CAVUTO: Senator, let me ask while I have you, Senator. Everyone wants your blessing. You are sort of like the Senate's version of Donald Trump. Everyone wants to kiss the ring and get some sort of support or at least a photo with you.

And then everyone was sort of acting up when they heard -- apparently it was in Roll Call -- that you had supported or gone out and said that Mitt Romney was your guy.

You say that is not the case. Where do you stand on any of the presidential candidates?

DEMINT: I'm not leaning any way right now, Neil. I think we have got several good candidates. All of them would be better than what we have in the White House right now. Everyone is trying to suggest I need to endorse someone, but, frankly...

CAVUTO: Do you? Are you going to wait until the convention, or are you going to wait until there's a sure nominee, or Hollywood?

DEMINT: I'm at least going to wait until January. Now they have moved the primaries back, I may rethink that.

But I don't think there is anyone in America waiting for me to tell them how to vote.

(CROSSTALK) CAVUTO: I don't know. Mitt Romney didn't waste a nanosecond when Chris Christie of New Jersey said he would back him. He got down to New Jersey pretty quickly.

So what do you -- obviously, they have all been talking to you.

DEMINT: Yes.

CAVUTO: Do you have a litmus test over who gets ultimately your support?

DEMINT: No. Neil, I'm looking for which candidate really inspires the imagination and earns the votes of conservatives all around the country, the grassroots activists.

I want to see the ones that are appealing to independents. I want to see the one that can win the general election because 2012 might be our last chance to turn this thing around. We are in serious trouble as a country. And the Democrats and the president right now are going in the wrong direction. And even though it has failed, they continue with these policies.

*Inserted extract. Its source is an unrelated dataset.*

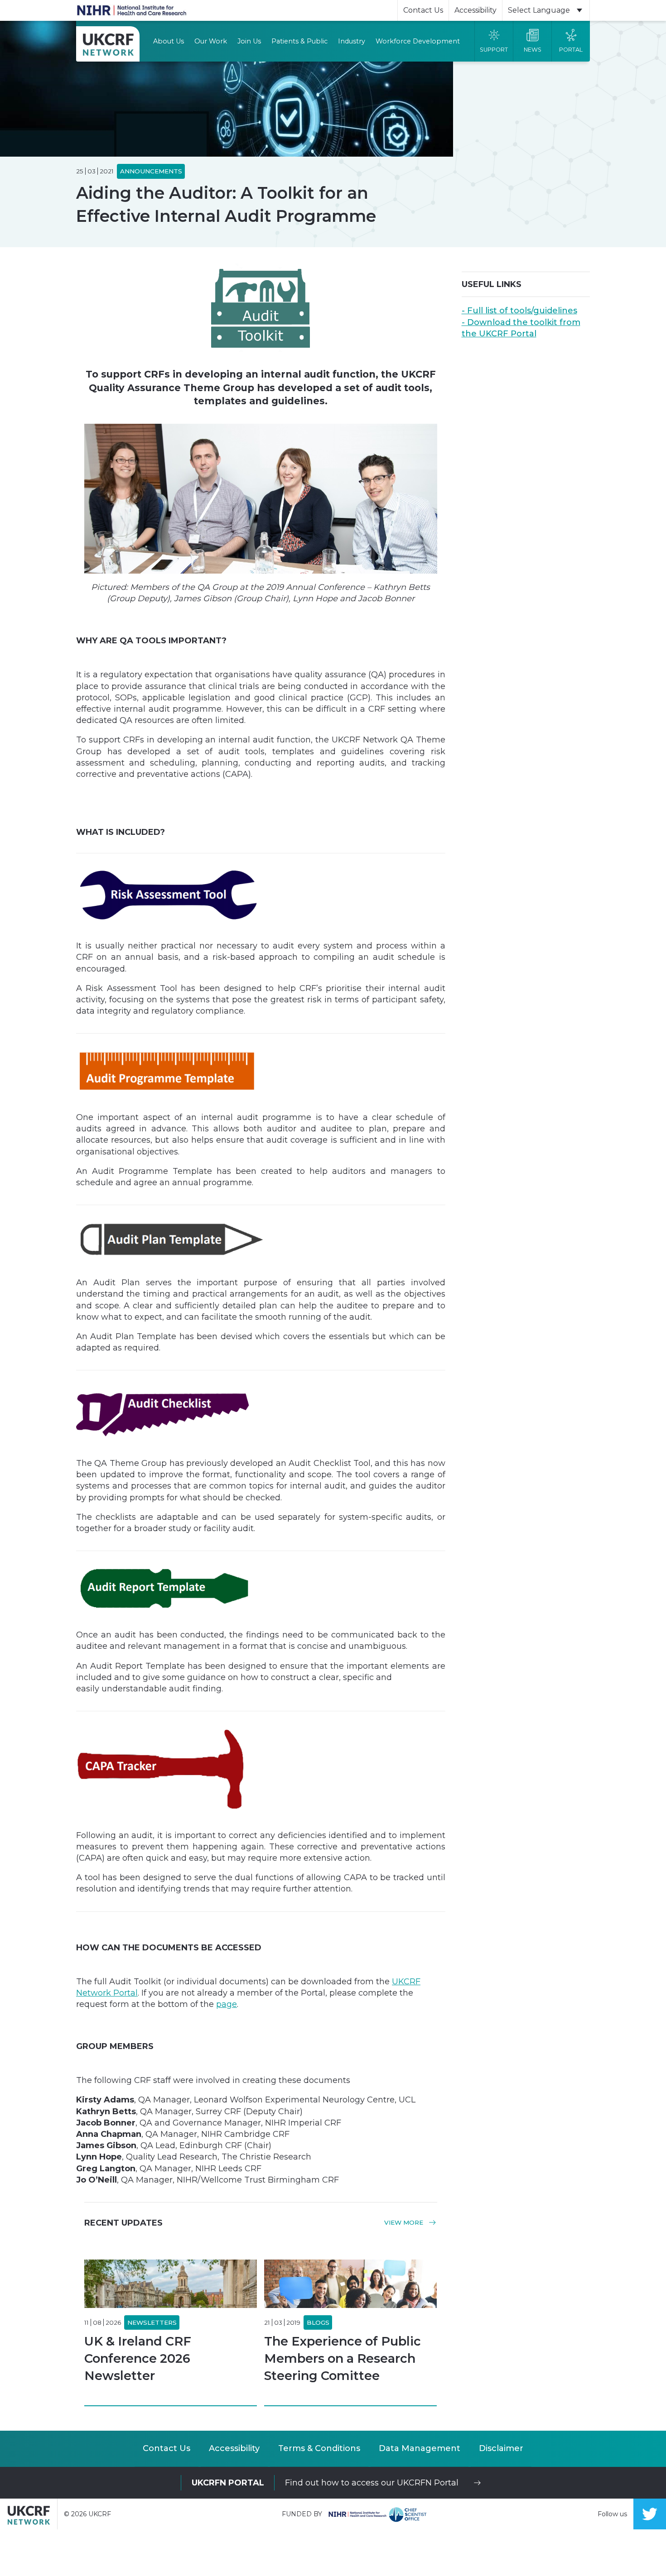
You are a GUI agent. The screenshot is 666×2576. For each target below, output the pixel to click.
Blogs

So, we don't have a lot of time to waste and I want to make sure we get a candidate who understands how America works and they are willing and have the courage to actually make those hard decisions to turn our country around.

CAVUTO: Senator, any thought on your Republican colleagues front- loading these primaries and pushing them further and further to, like, now.

I think, at the rate we're going, Senator, we could have New Hampshire and/or Iowa both voting next week. But is that bad? Do you think it boomerangs on you guys?

DEMINT: I don't think it is good. I think it is good for us to have January do wait. And now to move these primaries back into January is probably going to frustrate a lot of voters.

I know I would have liked to have had a little more time before the voting started to actually evaluate the candidates because as you have seen, that some have gone up and then they go down and someone else is up. And we need to let this play out a little bit, but it looks like Florida has backed us up by changing their date, which I really don't understand.

But that may be the way it is. We can figure it out. We just have to get a good Republican who can win the election and I think we have got six or eight who could do that right now.

CAVUTO: Do you think it favors Mitt Romney though as the guy in place and the leader in place, not universally, but that a snapshot now favors him with an early primary series right now?

DEMINT: I don't think we can call a winner, Neil.

CAVUTO: OK.

DEMINT: I think that the three at the top of kind of jockeying for position. And that could be different in a month or two.

CAVUTO: Right.

DEMINT: But, again, I feel good about our candidates. And I think that is why a lot of people are having trouble making a decision, is because we have got some good candidates.

CAVUTO: All right, we will watch closely.

Senator, it's always good having you. Thank you.

DEMINT: Thanks, Neil.

CAVUTO: Jim DeMint of South Carolina.